MALBA Puertos opens in Belén de Escobar
estudioHerreros  Torrado Arquitectos 


The new building of the Museum of Latin American Art in Buenos Aires (MALBA) opened on 22 September in Belén de Escobar, a municipality 45 kilometers from the Argentinian capital. After a joint intervention in the public areas of the museum, which has now been in existence for 23 years, the Spanish architecture practice estudioHerreros has again worked with the local firm Torrado Arquitectos, this time for MALBA to be able to properly showcase its growing collection.

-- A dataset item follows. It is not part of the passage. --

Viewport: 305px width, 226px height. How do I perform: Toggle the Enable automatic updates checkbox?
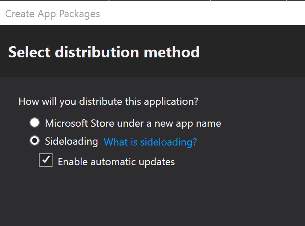click(x=46, y=161)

The complex is designed on the idea of an ambiguous space, a construction which is porous, transparent, flexible, devoid of boundaries and hierarchies.

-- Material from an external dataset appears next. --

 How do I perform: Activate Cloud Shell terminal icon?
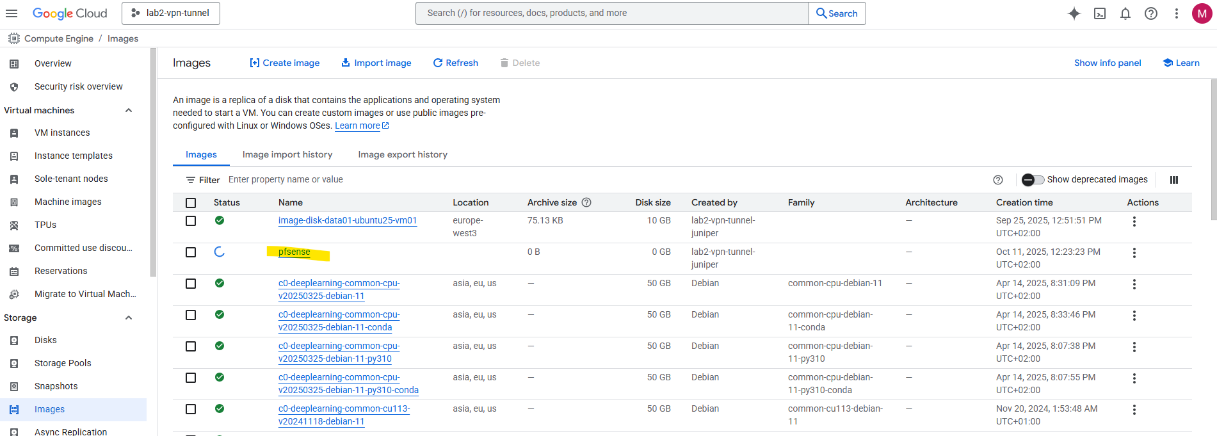click(1099, 13)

The project superposes three exhibition models: a forest of alders with clearings that act as exhibition galleries; a circuit of outdoor sculptures; and an ensemble of three pavilions interspersed with plazas that, under one same roof, form the heart of the project.

This large roof protects the three pavilions. The spaces therein include: an exhibition gallery and a store; a visitable storage place for artworks, a multipurpose hall, and a café; and a glazed volume which permanently harbors a sculptural installation by the Tucumán-born artist Gabriel Chaile. The pavilions are prisms that present repetitive perimetral structures of steel supports and cement panels.

Pierced by three large trees, this same roof – perforated and formed by a grid of steel beams – lets light into three plazas which, in the manner of an open museum, accommodates a variety of events, educational activities, and exhibitions.

Completing the sequence of the lake-museum-forest axis are parterres to regulate humidity, tanks for rainwater reuse, and photovoltaic solar panels.